As record numbers of migrants continue to cross the southern U.S. border, the Biden administration is taking a page out of the Trump playbook to get a handle on the situation. The White House recently announced new agreements with Mexico, Guatemala and Honduras for those nations to surge troops and resources to their borders, to stop migrants before they reach the U.S. President Trump had similar agreements in place, and they proved largely successful until President Biden undid them days after taking office.

The move to enlist help from south of the border may be a tacit admission by Team Biden that at least one Trump policy was effective and worth keeping. But this Biden version of the plan is already raising doubts. "The reason that the national guard deployment in Mexico under the Trump administration worked so well, was that it was done in conjunction with these other policies of Trump's," says Todd Bensman, senior fellow at the Center for Immigration Studies.

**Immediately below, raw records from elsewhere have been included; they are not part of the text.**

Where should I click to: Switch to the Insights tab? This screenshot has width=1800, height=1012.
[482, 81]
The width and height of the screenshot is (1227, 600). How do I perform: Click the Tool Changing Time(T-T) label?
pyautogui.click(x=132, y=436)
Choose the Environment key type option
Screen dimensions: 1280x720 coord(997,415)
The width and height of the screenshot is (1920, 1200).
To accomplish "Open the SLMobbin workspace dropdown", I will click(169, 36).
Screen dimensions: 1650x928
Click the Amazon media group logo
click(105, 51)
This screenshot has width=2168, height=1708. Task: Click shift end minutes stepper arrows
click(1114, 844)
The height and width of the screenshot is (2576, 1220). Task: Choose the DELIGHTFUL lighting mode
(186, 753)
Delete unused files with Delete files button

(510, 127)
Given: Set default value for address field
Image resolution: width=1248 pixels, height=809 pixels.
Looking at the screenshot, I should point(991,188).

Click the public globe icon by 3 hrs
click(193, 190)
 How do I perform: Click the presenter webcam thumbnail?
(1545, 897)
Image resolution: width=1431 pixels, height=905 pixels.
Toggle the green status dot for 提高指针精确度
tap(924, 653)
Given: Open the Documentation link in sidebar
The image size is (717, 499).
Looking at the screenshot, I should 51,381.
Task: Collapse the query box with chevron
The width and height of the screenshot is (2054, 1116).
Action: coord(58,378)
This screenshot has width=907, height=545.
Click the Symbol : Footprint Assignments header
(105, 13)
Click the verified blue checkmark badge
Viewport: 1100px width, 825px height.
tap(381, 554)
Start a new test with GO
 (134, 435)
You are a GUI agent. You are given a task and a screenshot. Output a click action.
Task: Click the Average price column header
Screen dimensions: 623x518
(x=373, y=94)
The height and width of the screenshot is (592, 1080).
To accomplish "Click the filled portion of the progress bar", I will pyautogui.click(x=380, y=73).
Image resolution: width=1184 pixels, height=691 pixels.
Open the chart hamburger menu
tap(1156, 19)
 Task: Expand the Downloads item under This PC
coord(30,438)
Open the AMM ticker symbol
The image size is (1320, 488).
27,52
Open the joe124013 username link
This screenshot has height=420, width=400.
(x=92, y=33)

Those other Trump policies included remain in Mexico---which required asylum seekers to stay in Mexico while awaiting their hearing---along with increased deportations and stronger standards for claiming asylum. "The Biden administration got rid of those policies, and put in new policies that are incentivizing migrants to push through, and that's what is happening," says Bensman, who has visited the border several times and spoke with migrants about how they got here. "They're just flowing right under, over, through, in between (the troops), some of them are flying to Mexico City to avoid the national guard."

"So it's really sort of pointless, in my view, to have these big agreements without the Trump policies that made them work," continues Bensman.

Aside from the doubt about whether these agreements will work is the doubt about whether they even exist. Guatemala's president already pushed back on the Biden announcement, claiming "there is no document signed" with the U.S. related to border security.

Regardless, Bensman tells KTRH he doesn't believe the plan will work. "No, and I'm getting that from the migrants who've defeated it," he says.